Martina [00:07:24] So that’s why the ambassador, then the strategist, then the storyteller, and it’s not last for its lack of importance, but you kind of have to have all those other elements in place before you can start evangelizing. If people don’t know what to say about your product or they’re saying the wrong thing, it can’t be this flywheel that takes off. So that’s why it’s in that order.

Sean [00:07:43] Cool. You’re never really done with any of those jobs. It’s just a matter of…

Martina [00:07:46] That’s right. And that’s really why I wanted to articulate product marketing as the most fundamental components that comprises the job. And again, a lot of the definition of the job has become, “oh, there are these 37 boxes of things that need to do or these five concentric rings with all these different things inside.” And so it’s gotten very confused, what is the actual purpose of this job? And it is to make sure that those fundamental pieces are in place so that everyone else that is go-to-market facing, the whole rest of the marketing team, the whole rest of the sales team or the rest of the growth team can be successful because they know what the atomic particles are that are most important for them to succeed.

Sean [00:08:22] I like how you’ve kind of organized them in terms of roles, like, you’ve labeled them with names. It’s very memorable.

Martina [00:08:28] Oh, well, thank you. I had to do a little product marketing there.

Sean [00:08:31] There you go. I like it.

Paul [00:08:32] So one of the things that stood out in our prep for the conversation today was about the reality, sort of the practical necessity, to make technology real to people. And one of the things that I am guilty of as a product manager is thinking that everybody knows all of the things that I know. Everybody is aware of the backlog, whether they’ve been released or not, that the market is going to be technically savvy to some degree, that they know what a hamburger menu is or some of the symbology that we’ve come to take for granted in the tech space that is not common knowledge to many, many people. And I think one of the things that these four roles bring to the surface and make really practical is the fact that you need to, not just in a purely accessibility-focused lens, but in a more general sense, be accessible, help the product come to life in a way that is understandable to people so that you don’t have to have a degree in computer science to understand your product. You shared an anecdote about formatting in a Word document that ended up on somebody’s desk. And I’m wondering, could you share just a snippet of that story?

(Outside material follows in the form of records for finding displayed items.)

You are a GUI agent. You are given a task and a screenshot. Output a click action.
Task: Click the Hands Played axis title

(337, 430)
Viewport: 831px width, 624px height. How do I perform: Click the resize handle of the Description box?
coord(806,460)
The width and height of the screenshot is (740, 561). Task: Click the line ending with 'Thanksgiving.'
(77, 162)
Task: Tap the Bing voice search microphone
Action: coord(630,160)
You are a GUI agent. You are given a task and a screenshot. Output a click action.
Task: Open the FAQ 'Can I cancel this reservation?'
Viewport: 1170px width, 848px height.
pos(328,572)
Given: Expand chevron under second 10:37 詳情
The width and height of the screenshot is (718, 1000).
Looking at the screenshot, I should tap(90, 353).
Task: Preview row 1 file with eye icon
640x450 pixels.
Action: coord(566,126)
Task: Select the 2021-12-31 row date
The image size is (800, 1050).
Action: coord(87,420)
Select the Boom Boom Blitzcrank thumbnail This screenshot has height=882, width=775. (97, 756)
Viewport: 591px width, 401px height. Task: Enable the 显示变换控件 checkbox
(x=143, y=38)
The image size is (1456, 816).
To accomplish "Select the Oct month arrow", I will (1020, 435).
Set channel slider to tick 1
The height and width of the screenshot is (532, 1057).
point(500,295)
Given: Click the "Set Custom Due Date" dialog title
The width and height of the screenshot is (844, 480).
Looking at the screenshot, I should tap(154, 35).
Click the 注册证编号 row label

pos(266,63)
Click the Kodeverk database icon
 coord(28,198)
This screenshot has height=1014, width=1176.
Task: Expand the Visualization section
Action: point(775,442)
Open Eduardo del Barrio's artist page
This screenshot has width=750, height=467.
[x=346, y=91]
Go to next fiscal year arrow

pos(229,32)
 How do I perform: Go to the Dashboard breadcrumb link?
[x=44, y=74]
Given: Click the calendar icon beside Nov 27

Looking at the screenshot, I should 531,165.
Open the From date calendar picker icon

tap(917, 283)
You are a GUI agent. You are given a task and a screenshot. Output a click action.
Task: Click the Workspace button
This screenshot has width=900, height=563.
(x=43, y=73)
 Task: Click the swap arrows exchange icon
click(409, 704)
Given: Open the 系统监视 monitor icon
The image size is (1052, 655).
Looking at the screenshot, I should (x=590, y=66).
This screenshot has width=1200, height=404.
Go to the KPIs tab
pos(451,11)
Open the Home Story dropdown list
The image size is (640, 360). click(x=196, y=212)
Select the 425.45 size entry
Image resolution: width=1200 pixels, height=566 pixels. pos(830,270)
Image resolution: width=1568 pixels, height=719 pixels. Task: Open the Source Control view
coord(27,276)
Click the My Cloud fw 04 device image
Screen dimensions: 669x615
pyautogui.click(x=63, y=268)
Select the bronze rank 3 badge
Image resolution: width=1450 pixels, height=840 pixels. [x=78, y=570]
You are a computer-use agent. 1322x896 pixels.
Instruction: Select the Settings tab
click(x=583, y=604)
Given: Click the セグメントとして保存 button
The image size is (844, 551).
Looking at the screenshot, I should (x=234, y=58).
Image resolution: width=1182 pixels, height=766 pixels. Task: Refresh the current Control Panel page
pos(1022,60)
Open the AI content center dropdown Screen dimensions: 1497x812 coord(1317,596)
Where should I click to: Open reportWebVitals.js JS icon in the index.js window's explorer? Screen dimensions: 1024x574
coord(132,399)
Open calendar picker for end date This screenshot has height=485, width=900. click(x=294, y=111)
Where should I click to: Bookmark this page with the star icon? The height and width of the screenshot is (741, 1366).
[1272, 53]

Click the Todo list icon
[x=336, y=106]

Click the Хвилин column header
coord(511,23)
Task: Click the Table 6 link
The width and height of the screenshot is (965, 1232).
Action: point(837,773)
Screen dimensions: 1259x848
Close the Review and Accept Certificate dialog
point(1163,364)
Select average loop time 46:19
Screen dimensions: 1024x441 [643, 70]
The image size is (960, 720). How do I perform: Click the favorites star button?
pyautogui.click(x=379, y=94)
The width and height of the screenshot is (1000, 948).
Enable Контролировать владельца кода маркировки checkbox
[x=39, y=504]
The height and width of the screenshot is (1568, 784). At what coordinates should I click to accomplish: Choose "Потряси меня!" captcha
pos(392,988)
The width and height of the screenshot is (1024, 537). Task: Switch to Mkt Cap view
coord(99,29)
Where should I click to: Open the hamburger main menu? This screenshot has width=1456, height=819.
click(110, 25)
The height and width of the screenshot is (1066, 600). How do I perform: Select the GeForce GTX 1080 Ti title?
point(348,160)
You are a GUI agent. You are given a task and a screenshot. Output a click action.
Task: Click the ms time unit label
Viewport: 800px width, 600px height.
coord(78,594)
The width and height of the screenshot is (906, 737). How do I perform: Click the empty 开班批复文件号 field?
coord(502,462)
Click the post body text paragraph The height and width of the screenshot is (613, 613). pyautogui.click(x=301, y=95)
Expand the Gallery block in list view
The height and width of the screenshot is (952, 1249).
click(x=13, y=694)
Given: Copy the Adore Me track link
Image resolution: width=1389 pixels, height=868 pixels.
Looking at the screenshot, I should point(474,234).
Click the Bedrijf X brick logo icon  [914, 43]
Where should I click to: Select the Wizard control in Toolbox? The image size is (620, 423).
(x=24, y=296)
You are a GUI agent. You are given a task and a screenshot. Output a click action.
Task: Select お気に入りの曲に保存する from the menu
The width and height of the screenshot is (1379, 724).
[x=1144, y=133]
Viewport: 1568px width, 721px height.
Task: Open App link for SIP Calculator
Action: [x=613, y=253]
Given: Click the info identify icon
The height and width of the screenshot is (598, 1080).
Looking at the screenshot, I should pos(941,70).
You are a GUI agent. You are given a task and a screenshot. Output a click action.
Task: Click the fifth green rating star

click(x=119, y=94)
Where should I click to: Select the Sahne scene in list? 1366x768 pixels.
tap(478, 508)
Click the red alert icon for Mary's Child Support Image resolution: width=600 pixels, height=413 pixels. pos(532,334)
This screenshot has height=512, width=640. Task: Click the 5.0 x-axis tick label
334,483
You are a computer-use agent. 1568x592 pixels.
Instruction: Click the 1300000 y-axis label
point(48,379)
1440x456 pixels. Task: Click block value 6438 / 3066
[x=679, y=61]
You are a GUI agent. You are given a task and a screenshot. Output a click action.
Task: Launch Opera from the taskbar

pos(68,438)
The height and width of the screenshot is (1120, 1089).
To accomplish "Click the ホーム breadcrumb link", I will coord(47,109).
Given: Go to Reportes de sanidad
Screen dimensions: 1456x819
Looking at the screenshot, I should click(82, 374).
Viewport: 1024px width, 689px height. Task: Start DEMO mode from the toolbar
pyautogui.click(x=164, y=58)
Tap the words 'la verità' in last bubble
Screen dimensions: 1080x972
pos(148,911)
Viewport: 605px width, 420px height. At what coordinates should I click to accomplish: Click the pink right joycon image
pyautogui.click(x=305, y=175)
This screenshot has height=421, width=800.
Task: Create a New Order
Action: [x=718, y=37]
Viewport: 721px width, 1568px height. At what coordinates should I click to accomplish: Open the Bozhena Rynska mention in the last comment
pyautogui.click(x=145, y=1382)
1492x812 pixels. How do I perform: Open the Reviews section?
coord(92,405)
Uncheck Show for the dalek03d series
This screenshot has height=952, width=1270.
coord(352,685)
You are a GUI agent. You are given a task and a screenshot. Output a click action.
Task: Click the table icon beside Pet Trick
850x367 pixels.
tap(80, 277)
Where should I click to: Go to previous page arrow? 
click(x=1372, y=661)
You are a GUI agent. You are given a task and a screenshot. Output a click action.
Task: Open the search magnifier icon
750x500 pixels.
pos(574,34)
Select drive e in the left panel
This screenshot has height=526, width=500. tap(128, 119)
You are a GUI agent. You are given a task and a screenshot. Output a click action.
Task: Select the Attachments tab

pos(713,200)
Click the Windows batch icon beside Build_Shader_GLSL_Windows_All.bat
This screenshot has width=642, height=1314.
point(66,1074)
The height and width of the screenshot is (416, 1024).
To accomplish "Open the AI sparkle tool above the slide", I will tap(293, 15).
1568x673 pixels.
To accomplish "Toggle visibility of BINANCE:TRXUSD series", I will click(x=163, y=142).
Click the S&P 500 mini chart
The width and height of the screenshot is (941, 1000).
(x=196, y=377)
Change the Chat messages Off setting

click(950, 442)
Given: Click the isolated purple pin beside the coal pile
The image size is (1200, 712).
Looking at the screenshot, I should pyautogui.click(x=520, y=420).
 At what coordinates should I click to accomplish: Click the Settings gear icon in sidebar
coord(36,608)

Martina [00:09:35] Yeah. So I was with my really good friend from high school who is one of the foremost epidemiological experts in monkeypox. And she was sending a document that was going to be seen by the White House. And she showed me the content and I said, “Is that how are you sending it?” She’s like, “Why? What’s wrong?” And I was like, “Well, you might format it in a way that makes it easier to scan.” And this is someone that writes all sorts of memos every single day that get viewed by the most important people in her field in the world. And she didn’t think about the fact that formatting can impact how her words would be understood.

Martina [00:10:10] So as someone that’s has been a product manager for Word, we studied that and we thought about, “okay, if you use bullets, if you use bold, if you chunk things, it changes the perception of how someone can interpret the content.” And we built the word processor around some of these core concepts. Turns out nobody knows them unless you’re an expert. So this is a super mature product, super mature category, someone that uses this every single day, and this basic knowledge or something you’d consider basic, basic formatting knowledge as a product manager wasn’t well understood.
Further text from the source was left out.